Photo via Flickr user btckeychain.

Watch out: Bitcoin is volatile, unregulated and you could lose it all!

Yes, this warning might seem obvious to anyone savvy enough about the virtual currency to consider putting any money into it. But Bitcoin is in the headlines every day, getting its own ATMs, and is even now being accepted for in-game purchases.

And just in case anyone out there was thinking about sinking their life savings into Bitcoin, the Washington State Department of Financial Institutions today issued a consumer alert that warns, in essence, ‘Don’t be stupid!’

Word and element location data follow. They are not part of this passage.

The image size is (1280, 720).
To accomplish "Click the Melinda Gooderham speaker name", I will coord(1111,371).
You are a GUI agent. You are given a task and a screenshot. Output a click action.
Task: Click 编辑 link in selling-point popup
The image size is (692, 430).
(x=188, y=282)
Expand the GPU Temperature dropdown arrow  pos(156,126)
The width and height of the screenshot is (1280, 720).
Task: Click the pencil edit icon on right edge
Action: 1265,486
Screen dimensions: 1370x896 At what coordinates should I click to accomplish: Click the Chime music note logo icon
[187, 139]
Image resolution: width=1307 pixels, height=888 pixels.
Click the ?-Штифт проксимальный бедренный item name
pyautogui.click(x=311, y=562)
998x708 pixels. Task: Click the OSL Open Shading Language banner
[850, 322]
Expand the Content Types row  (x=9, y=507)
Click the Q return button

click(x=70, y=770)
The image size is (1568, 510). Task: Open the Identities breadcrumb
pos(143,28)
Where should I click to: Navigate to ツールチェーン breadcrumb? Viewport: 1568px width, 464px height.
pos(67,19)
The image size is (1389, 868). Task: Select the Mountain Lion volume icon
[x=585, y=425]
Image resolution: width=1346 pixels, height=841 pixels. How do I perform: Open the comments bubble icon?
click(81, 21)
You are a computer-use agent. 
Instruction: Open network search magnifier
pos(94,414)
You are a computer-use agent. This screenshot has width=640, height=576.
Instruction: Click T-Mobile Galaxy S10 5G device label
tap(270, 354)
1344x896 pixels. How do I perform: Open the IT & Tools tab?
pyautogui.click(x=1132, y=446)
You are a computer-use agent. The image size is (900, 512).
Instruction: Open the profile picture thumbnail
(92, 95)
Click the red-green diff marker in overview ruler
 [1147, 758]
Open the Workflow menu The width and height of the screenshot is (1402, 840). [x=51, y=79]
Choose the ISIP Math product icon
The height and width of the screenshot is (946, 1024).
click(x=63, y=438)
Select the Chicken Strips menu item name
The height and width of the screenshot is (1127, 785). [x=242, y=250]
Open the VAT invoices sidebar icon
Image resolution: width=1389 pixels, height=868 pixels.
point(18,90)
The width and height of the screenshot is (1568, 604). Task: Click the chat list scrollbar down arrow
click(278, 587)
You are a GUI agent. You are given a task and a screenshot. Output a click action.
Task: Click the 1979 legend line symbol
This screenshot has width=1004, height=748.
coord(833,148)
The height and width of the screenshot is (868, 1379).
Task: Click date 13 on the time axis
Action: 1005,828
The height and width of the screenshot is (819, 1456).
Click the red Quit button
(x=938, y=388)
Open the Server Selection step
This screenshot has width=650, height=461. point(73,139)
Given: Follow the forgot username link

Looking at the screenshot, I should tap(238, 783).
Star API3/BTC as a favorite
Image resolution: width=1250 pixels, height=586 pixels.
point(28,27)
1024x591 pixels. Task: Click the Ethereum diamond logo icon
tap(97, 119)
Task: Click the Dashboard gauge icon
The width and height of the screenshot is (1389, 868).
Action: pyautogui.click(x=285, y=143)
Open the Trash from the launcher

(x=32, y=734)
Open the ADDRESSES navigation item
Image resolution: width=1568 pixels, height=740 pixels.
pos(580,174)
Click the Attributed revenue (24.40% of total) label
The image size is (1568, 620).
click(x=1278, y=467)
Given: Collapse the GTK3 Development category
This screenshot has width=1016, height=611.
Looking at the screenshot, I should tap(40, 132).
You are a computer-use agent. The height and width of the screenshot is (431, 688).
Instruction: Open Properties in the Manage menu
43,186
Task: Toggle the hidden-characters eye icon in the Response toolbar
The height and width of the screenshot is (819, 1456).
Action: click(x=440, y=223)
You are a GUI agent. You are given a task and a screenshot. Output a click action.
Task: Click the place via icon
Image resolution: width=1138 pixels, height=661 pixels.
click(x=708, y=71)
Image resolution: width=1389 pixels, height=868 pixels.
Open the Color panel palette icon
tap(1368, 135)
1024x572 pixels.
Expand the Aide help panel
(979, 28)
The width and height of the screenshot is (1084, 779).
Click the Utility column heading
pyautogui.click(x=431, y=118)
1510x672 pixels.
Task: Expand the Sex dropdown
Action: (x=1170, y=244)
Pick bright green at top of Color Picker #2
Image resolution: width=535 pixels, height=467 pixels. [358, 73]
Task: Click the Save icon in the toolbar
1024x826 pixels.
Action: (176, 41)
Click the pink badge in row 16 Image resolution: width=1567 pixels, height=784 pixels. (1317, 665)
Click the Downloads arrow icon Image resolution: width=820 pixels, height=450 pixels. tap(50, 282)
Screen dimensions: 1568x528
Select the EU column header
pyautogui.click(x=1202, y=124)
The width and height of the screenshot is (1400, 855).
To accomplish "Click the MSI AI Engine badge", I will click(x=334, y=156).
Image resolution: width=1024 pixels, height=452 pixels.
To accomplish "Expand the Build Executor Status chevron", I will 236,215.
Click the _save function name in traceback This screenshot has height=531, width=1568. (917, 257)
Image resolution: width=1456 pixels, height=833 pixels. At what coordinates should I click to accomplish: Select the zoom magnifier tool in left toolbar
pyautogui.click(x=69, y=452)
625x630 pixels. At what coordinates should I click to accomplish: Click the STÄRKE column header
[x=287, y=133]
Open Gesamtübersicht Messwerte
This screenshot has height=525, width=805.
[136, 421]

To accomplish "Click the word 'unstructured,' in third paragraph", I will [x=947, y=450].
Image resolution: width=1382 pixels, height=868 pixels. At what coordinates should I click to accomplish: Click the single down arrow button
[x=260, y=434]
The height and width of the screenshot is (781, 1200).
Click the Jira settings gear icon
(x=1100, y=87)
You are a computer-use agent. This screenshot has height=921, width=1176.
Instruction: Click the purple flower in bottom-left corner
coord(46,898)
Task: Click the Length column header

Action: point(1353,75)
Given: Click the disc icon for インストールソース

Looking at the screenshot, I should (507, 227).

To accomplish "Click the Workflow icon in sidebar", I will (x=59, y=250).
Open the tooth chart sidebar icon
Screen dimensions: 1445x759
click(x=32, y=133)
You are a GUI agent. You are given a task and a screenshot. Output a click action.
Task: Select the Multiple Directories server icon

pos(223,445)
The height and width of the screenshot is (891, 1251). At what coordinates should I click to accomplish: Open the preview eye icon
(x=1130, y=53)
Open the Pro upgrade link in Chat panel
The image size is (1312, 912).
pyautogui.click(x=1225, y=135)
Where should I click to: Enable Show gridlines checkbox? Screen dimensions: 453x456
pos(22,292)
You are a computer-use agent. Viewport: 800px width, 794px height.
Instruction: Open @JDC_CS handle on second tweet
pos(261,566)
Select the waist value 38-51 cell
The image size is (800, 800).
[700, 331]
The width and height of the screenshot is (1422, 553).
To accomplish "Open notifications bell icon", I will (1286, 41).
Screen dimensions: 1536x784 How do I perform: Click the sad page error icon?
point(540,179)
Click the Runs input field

The alert is notable not as much for its content as for the fact that it was issued — more evidence that the virtual currency has entered the mainstream. Here’s the alert, in its entirety … just in case you needed the warning.

The Risks of Buying, Investing in and Trading Virtual Currencies
March 11, 2014

As the Congress, and state and federal regulatory bodies, determine whether to or how best to oversee the virtual currency market, it would be wise for consumers to consider the risks of holding virtual currencies for investment or as a currency. Before buying, investing in or trading virtual currencies you should consider the following:

  1. Volatility. One of the major risks of holding virtual currencies is their volatility. Their value can rise or fall substantially over a short period of time. Bitcoin, the most well-known virtual currency in the market, traded for $13 in January 2013, $100 in July 2013, over $1,100 in December of 2013 and is now valued at $660 as of March 2013. Bitcoins, and others like it, are basically lines of computer code that are valued by the marketplace with no governmental support or oversight. Anyone holding virtual currencies should understand that they could lose a significant part of their investment as the market changes. Don’t invest more than you afford to lose.
  2. No Deposit Guarantee. There are no deposit guarantees like FDIC insurance to protect customer funds held by virtual currency exchanges. Once the funds are gone, there is no way to retrieve them and no way to make the consumer whole.
  3. Lack of Protection for digital wallets. Some exchange companies that offer to store the consumer’s virtual currencies in virtual wallets have been unable to protect them. There are a number of instances where consumers have lost all their funds because their wallets have been hacked.
  4. Connection to criminal activity. Because virtual currencies provide some anonymity, criminal elements have found them useful for money laundering and other crimes. When exchanges are shut down as a result of either knowingly or unknowingly facilitating a crime, customers may have difficulty accessing their funds.
  5. Tax implications. The Internal Revenue Service has not opined on the tax implications of virtual currencies. The benefits of using virtual currencies may be outweighed when the IRS determines the tax repercussion.

There are many institutional protections for the vast amount of financial services offered to consumers in the United States and many European countries. For the time being, the best advice when using virtual currencies is “Caveat Emptor” or Let the Buyer Beware.